「斜め前には」

 雲ひとつない青い空。

 眩しい光に目を細め、いつものようにアイツを見つめる。…斜め後ろから。

 正面からじゃ、眩しくて。真後ろからじゃ、物足りないから。


 これは、みんなに内緒の時間。

 いつも女子に囲まれてるアイツのことが好きだなんて…。他の人には言えないから。

 眺めるだけで、見てるだけで幸せだから。


******************************


 ぽつんぽつんと、時を刻むように規則正しく落ちる水滴。

 放課後。

 しとしとと降り続ける雨の中を、色とりどりの傘が静かに通り抜ける。いつもより、静かな帰り道。


 そんな通学路に面した民家の金網を一匹の蝸牛が登っていた。

 大きな殻に水が滴るのも構わず、ゆっくり滑らかに進んでいく。

 そこへ、水を跳ね散らかしながら駆ける男の子。バシャバシャという足音に、蝸牛は触角をぴゅっと引っ込めた。


「松永ー!一緒に帰ろうって言ったじゃーん!!」


 松永と呼ばれた少年は、歩みを緩めると、駆けてきた少年、晴山辰巳を横目で見て、ため息をつく。

「なぁーんだ、辰巳か」

「『なぁーんだ』じゃねーよ!

 一緒に帰る約束したじゃんかよ!」


 ぷんすかしている辰巳に構わず、松永はつまらなさそうに歩みを進める。

「そうだっけ?

 野郎との約束はすぐ忘れちゃうんだよなぁ」

「チッ…イケメンはいいですねー!!」

 雨が少し大粒になったのか、コツコツと傘を叩く音が大きくなる。

「…でも、モテるからって、意地悪すると、嫌われるゾー」

「…は?」

 伏し目がちに歩いていた彼は思わず立ち止まり、バッと顔をあげる。隣を歩いていた辰巳は、意味深な微笑みを浮かべていた。

「奈子ちゃん、可愛いもんなー!

 喋るの緊張するよなー?」

 ニヤッと覗き込むようにして言う彼に、舌打ちすると、松永は顔を背けて言い返す。

「…お前こそ、犬井美雨に意地悪してたじゃん」

「はぁぁ?!も、もうしてねぇーし!

 犬井は可愛いけど、別にそんなんじゃ……って、置いていくなよ!待って待って!」


「…俺とアイツはそういうのじゃねぇよ!!」

 立ち止まった松永は振り向くことなく呟く。

 紺色の傘が、彼の姿をすっぽり隠しているせいか、辰巳には少し寂しそうに聴こえた。

「…俺より、女子からモテモテの、スポーツ万能な男女おとこおんなだぞ!」

 いつの間にか、雨足が強くなっていた。きっと辰巳の言葉は、彼には届かないし、彼の言葉も辰巳には聴こえない。

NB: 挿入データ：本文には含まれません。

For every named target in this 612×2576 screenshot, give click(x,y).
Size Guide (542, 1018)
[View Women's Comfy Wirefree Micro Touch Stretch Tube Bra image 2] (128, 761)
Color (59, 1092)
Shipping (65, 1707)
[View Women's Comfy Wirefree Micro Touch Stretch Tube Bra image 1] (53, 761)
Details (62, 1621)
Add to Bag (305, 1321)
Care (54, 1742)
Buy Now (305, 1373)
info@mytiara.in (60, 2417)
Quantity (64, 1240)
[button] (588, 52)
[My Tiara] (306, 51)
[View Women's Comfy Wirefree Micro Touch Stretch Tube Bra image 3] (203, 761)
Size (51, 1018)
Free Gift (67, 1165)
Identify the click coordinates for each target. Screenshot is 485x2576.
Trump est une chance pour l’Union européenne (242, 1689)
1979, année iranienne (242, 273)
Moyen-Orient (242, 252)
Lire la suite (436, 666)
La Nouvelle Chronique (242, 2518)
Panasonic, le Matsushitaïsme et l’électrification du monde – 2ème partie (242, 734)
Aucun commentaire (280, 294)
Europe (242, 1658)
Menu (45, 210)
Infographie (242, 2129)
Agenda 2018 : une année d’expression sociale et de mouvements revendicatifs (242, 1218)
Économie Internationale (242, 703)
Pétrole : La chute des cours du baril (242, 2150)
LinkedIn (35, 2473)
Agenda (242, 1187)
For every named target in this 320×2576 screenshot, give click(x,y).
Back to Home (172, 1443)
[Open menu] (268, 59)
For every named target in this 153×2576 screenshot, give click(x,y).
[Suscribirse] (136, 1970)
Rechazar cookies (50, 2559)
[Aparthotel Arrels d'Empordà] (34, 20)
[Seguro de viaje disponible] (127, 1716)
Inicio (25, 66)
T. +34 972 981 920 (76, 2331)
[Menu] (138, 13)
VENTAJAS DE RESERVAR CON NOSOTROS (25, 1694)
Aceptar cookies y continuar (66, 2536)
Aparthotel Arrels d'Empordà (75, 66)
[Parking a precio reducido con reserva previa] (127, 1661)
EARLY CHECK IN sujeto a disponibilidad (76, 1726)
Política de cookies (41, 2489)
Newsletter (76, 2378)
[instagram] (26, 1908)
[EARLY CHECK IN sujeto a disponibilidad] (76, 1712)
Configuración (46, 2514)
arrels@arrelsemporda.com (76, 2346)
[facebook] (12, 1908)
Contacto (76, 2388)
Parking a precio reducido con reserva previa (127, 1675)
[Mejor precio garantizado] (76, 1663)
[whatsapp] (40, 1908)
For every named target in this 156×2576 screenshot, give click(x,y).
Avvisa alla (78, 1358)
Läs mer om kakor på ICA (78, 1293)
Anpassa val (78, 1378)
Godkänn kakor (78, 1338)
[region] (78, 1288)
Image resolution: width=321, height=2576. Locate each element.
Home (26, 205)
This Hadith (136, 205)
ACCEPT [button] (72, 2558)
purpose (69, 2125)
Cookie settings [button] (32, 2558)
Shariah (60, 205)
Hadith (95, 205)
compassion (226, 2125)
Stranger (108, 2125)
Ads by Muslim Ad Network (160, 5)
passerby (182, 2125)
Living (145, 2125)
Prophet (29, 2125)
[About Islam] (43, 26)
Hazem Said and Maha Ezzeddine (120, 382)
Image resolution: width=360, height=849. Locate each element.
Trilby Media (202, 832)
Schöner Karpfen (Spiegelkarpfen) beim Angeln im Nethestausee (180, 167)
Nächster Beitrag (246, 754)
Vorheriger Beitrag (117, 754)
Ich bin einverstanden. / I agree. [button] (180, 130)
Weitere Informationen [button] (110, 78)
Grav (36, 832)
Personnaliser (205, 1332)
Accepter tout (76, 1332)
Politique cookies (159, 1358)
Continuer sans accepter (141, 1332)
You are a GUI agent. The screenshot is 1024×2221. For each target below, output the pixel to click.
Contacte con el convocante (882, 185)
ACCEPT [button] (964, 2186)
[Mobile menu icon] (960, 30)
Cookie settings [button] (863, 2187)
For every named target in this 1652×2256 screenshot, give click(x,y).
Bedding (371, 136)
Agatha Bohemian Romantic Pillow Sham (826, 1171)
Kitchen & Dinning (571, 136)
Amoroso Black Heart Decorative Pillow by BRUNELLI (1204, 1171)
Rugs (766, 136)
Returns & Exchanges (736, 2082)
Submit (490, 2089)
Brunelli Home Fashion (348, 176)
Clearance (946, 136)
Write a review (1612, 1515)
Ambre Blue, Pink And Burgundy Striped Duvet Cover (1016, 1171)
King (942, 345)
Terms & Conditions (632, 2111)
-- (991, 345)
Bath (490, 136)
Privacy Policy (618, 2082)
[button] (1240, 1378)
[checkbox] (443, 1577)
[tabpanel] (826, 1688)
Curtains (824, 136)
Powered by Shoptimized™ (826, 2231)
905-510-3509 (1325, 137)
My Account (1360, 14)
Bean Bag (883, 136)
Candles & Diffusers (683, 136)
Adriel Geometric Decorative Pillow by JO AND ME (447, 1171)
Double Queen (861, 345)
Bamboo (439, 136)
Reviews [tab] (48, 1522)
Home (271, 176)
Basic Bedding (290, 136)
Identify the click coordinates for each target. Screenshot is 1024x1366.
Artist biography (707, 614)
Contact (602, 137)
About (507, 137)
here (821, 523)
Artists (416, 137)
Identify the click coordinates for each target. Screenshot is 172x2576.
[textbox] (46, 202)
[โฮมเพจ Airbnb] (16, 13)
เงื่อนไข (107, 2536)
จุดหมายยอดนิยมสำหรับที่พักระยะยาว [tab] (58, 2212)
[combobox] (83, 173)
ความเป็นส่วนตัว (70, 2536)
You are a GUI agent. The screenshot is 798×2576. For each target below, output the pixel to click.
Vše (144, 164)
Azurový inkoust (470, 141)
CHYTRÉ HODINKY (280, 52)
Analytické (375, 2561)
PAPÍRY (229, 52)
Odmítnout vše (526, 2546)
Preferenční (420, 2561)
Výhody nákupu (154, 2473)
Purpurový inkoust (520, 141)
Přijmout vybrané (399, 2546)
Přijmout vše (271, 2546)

 ただ、全校朝礼のときいつも、斜め前の奈子へ熱い視線を送る松永の横顔が忘れられなくて、彼のことを放って置けなかった。

「今度さぁ…。

 犬井を遊びに誘いたいんだけど、恥ずかしいんだよなぁ」

 雨の音に負けないように、辰巳は声を振り絞る。

「お前も奈子ちゃん誘ってよ!

 Wデートにしようぜ!!」


 松永はチラッと振り向いて、何か言うと、再び歩きだした。ちょうど、彼の家への分かれ道だった。


「詳細決まったら、また連絡するからなー!」

 辰巳の大声が聴こえたのか、松永は少し傘を揺らすと、振り返ることなく、歩いていく。

 彼の後ろ姿が見えなくなる頃には、雨はあがっていた。彼を見送るように立っていた辰巳は、傘を閉じると、口を開いた。


「そういう訳なんで、よろしくね。

 奈子ちゃん」

 曲がり角から、姿を現した彼女は、傘を下ろすと、罰が悪そうに笑みを浮かべた。

「手間かけちゃって、ごめんね。

 お詫びにWデートには、美雨の弟の知雪くんも誘っとくね☆」

「っ?!」

 耳まで赤くなった辰巳を見て、彼女はいたずらっぽく笑うと、駆けて行く。


 雨上がりの通学路は、水滴がキラキラと反射していた。金網の蝸牛は、のそりのそりと地面へ降りていく。